* Task
Search the listing for "Program" and copy every line where it appears.

----------

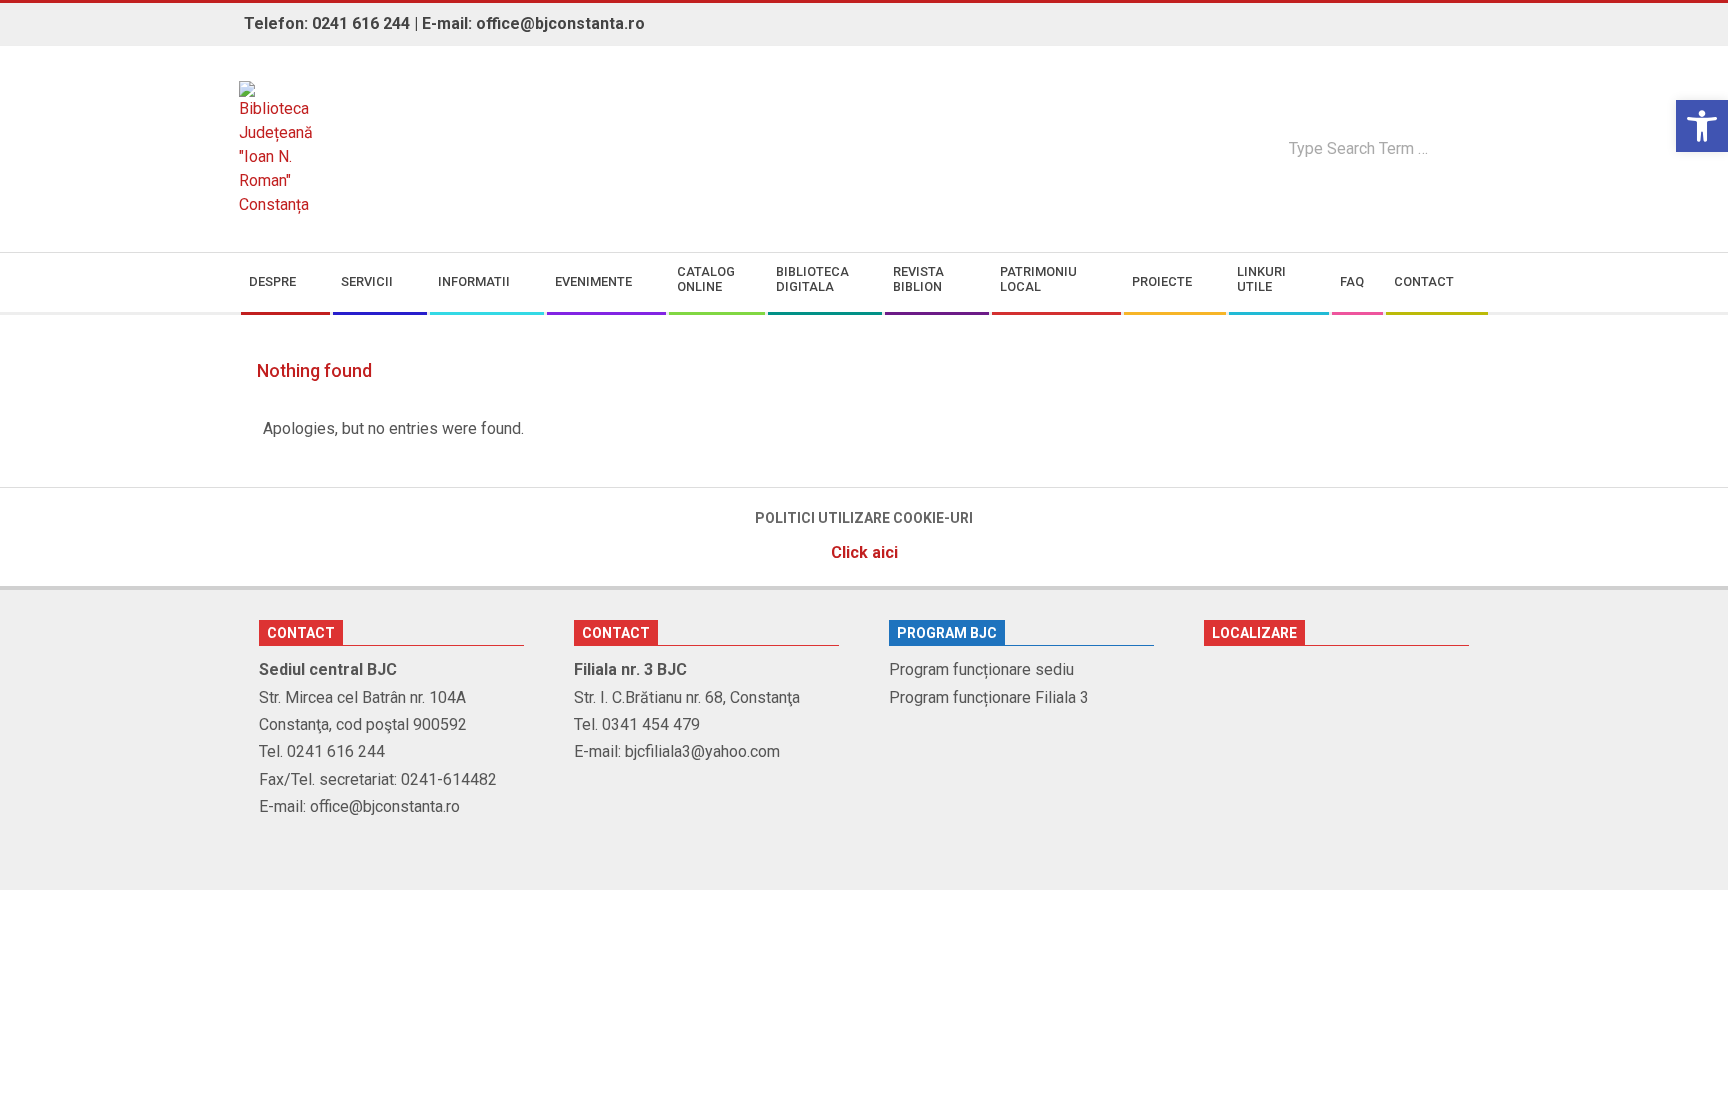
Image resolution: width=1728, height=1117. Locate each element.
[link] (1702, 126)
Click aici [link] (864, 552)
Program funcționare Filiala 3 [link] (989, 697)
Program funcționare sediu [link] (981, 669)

----------

* Output
Program funcționare Filiala 3 [link] (989, 697)
Program funcționare sediu [link] (981, 669)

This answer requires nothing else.